• **TEXTE**:
Un récit à l’initiale de l’horreur.
Les livres consacrés à la guerre 40/45, au génocide des Juifs, des homosexuels, des communistes, des handicapés, il y en a eu énormément, il y en aura encore, c’est évident, tant il est important de ne pas « oublier » pour ne pas recommencer !
Mais avant que l’horreur s’installe comme une réalité tangible pour tout un chacun, il a fallu qu’elle s’organise, qu’elle s’implante, quelle prenne le pouvoir, politiquement, mais humainement aussi, humainement peut-être même d’abord et avant tout !
Nous sommes en 1933, en Allemagne, dans un immeuble à appartements. Y vivent des personnages qui se croisent, se font parfois intimes, aussi. Il y a le professeur Stieg, la belle Rosa et son mari, les Feldman et les Albo, des Juifs. Il y a aussi, au rez-de chaussée, un bistrot tenu par Emma et Adolf… Un bistrot qui, au début de cet album, change de nom en hommage à celui qui est devenu chancelier d’Allemagne Adolf Hitler.
Le professeur Stieg est ce qu’on appelait au 18ème siècle un « honnête homme », un citoyen peu intéressé à la politique. Un être humain, simplement, qui assiste, sans vraiment en être touché, à une entreprise de déshumanisation complète.
L’Histoire, la grande, celle qui voit s’enflammer le Reichstag, alibi parfait pour éliminer toute opposition politique, cette Histoire qui voit se multiplier, dans les rues, les exactions dues aux « Hitlerjungend », cette Histoire qui voit le premier autodafé, dans le cadre d’une école, de livres qui portent atteinte au Reich, cette Histoire-là, bien évidemment, est sans cesse présente. Mais elle laisse la place, surtout, à des quotidiens qui se mêlent, s’opposent, se posent des questions ou, simplement, se taisent et suivent le mouvement d’un troupeau de plus en plus imposant !

• **EXERCICES PROPOSÉS**:
a. Recopiez sans rien modifier le passage du texte qui s'ouvre sur les mots contenant « Les livres consacrés » et se referme sur « pas recommencer ! ».
b. Répondez à ces questions sur le texte :
(i) En quelle année et dans quel pays l'album se déroule-t-il ?
(ii) Qui tient le bistrot du rez-de-chaussée ?
(iii) Quel édifice, en s'enflammant, fournit un alibi parfait pour éliminer toute opposition politique ?
c. Quels groupes victimes du génocide le texte énumère-t-il ?
Aucune des lignes n'est nécessaire pour répondre.

• **DONNÉES PRÉSENTÉES**:
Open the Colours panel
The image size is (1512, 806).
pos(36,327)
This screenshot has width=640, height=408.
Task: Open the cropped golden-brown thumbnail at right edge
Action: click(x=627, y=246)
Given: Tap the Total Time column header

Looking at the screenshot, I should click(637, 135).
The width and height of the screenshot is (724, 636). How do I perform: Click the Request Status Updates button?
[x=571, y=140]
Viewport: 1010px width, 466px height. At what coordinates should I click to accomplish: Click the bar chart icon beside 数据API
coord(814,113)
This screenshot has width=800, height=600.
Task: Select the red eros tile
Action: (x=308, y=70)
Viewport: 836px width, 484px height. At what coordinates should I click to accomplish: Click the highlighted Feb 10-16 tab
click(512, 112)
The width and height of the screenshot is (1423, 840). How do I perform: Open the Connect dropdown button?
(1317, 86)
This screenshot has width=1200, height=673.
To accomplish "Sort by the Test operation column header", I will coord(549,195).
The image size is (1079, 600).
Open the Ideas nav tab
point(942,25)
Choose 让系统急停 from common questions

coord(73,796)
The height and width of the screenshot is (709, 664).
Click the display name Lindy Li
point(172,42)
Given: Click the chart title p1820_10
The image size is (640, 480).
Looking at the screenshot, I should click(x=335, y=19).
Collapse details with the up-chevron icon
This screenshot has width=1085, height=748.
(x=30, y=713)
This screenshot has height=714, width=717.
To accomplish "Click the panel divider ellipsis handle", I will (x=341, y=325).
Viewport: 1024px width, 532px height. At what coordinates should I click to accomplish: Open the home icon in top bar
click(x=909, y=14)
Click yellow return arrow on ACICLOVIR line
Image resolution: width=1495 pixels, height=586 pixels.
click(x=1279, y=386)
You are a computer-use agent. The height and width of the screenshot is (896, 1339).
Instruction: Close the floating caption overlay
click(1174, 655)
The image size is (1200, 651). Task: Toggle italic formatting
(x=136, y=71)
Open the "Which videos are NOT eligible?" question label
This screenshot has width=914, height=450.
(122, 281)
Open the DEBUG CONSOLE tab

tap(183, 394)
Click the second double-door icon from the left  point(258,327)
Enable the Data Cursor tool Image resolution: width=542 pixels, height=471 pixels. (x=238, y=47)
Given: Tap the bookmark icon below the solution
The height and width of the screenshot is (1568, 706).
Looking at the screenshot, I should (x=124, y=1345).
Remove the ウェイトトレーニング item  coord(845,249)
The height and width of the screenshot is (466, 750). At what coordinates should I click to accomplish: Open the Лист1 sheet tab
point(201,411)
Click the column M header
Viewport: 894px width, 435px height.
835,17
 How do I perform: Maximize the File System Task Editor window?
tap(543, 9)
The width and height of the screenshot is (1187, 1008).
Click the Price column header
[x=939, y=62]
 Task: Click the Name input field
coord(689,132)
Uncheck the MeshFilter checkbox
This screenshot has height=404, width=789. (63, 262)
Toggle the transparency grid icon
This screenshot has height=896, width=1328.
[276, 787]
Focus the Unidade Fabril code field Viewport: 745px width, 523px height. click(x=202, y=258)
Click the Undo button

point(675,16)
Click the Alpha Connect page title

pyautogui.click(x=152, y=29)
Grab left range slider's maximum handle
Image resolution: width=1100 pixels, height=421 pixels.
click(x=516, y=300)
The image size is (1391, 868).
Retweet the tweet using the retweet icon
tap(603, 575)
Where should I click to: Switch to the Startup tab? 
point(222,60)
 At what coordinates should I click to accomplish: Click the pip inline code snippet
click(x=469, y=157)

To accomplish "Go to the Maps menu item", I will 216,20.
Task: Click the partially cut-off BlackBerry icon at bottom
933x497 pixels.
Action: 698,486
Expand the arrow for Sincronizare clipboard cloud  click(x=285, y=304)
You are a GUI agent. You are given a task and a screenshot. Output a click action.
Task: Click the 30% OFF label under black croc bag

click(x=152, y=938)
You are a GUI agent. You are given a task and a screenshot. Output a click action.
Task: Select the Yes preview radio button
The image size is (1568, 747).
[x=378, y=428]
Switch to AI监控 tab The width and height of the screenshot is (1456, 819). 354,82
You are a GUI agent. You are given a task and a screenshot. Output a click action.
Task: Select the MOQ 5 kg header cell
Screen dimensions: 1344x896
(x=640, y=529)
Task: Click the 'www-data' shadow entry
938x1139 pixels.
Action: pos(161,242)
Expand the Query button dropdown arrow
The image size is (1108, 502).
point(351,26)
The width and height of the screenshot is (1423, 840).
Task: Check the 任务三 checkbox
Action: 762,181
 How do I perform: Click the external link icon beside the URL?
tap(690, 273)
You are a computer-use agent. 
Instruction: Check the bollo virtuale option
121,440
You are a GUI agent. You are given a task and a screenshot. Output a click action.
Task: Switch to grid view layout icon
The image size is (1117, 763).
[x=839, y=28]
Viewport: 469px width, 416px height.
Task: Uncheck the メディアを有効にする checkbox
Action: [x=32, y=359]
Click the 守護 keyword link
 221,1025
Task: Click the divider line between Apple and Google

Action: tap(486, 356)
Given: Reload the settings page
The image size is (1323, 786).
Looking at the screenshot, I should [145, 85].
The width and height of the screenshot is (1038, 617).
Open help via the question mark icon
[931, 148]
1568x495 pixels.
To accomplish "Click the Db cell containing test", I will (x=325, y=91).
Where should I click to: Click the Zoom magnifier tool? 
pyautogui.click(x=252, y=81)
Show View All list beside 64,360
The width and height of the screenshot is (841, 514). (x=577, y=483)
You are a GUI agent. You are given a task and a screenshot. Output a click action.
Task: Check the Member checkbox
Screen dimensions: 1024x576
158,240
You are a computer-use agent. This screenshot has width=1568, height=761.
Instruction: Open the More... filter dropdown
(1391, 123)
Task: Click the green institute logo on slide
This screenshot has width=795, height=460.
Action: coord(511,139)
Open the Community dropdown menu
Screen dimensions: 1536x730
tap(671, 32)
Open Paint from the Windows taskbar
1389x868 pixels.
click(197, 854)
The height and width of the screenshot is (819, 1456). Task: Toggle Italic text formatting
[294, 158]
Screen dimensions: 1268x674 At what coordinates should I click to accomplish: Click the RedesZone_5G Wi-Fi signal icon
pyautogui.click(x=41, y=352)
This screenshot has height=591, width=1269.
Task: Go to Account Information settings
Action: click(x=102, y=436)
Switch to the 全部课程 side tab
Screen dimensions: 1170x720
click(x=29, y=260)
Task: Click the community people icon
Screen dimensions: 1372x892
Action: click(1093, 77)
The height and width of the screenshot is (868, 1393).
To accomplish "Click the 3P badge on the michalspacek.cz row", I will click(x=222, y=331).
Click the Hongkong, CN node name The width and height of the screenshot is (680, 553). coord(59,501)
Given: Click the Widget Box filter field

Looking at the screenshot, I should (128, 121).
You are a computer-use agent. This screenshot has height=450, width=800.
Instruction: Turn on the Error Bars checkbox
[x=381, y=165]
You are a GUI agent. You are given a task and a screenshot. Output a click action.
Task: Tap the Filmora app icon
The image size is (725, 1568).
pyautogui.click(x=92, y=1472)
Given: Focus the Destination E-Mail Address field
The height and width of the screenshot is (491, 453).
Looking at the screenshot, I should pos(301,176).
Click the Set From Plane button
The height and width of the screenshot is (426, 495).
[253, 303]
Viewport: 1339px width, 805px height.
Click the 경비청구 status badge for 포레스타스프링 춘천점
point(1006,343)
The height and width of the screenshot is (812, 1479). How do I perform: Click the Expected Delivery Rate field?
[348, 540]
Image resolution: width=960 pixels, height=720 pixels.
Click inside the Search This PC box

• **CORRIGÉ**:
a.
Les livres consacrés à la guerre 40/45, au génocide des Juifs, des homosexuels, des communistes, des handicapés, il y en a eu énormément, il y en aura encore, c’est évident, tant il est important de ne pas « oublier » pour ne pas recommencer !

b.
(i) En 1933, en Allemagne.
(ii) Emma et Adolf.
(iii) Le Reichstag.

c. Les Juifs, les homosexuels, les communistes et les handicapés.